Open Access

ARTICLE

Case Optimization Using Improved Genetic Algorithm for Industrial Fuzzing Test

Ming Wan¹, Shiyan Zhang¹, Yan Song², Jiangyuan Yao^3,*, Hao Luo¹, Xingcan Cao⁴

1 School of Information, Liaoning University, Shenyang 110036, China
2 School of Physics, Liaoning University, Shenyang 110036, China
3 School of Computer Science & Cyperspace Security, Hainan University, Haikou 570228, China
4 Faculty of Arts, The University of British Columbia, Vancouver, BC V6T 1Z4, Canada

* Corresponding Author: Jiangyuan Yao. Email:

Intelligent Automation & Soft Computing 2021, 28(3), 857-871. https://doi.org/10.32604/iasc.2021.017214

Received 24 January 2021; Accepted 27 February 2021; Issue published 20 April 2021

Abstract

Due to the lack of security consideration in the original design of industrial communication protocols, industrial fuzzing test which can successfully exploit various potential security vulnerabilities has become one new research hotspot.
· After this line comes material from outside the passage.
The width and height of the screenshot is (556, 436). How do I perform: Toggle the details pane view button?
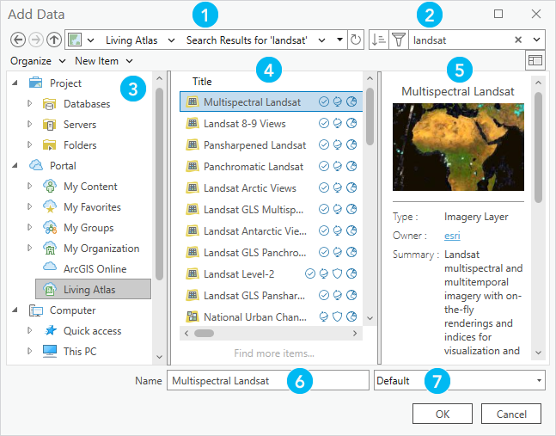[536, 61]
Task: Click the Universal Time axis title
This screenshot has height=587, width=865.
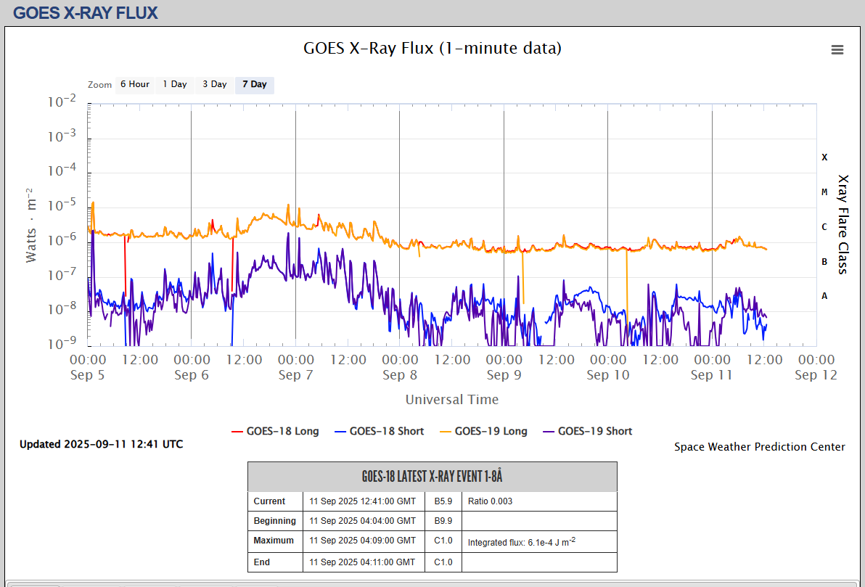Action: 451,400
However, one critical issue is how to improve its testing efficiency. From this point of view, this paper proposes a novel fuzzing test case optimization approach based on improved genetic algorithm for industrial communication protocols. Moreover, a new individual selection strategy is designed as the selection operator in this genetic algorithm, which can be actively engaged in the fuzzing test case optimization process. In this individual selection strategy, the selection operation based on high and low fitness populations is introduced to enhance the individual selection diversity, which can increase the average fitness value of individuals and further improve the efficiency of test cases. In practice, we construct industrial communication data which conforms to Siemens S7 communication protocol to evaluate the proposed approach, and the experimental results show that, the individual fitness value of output population in the improved genetic algorithm is obviously higher than the one in traditional genetic algorithm under the same iteration, and this approach can enhance the efficiency and accuracy of test cases in Siemens S7 fuzzing vulnerability exploiting.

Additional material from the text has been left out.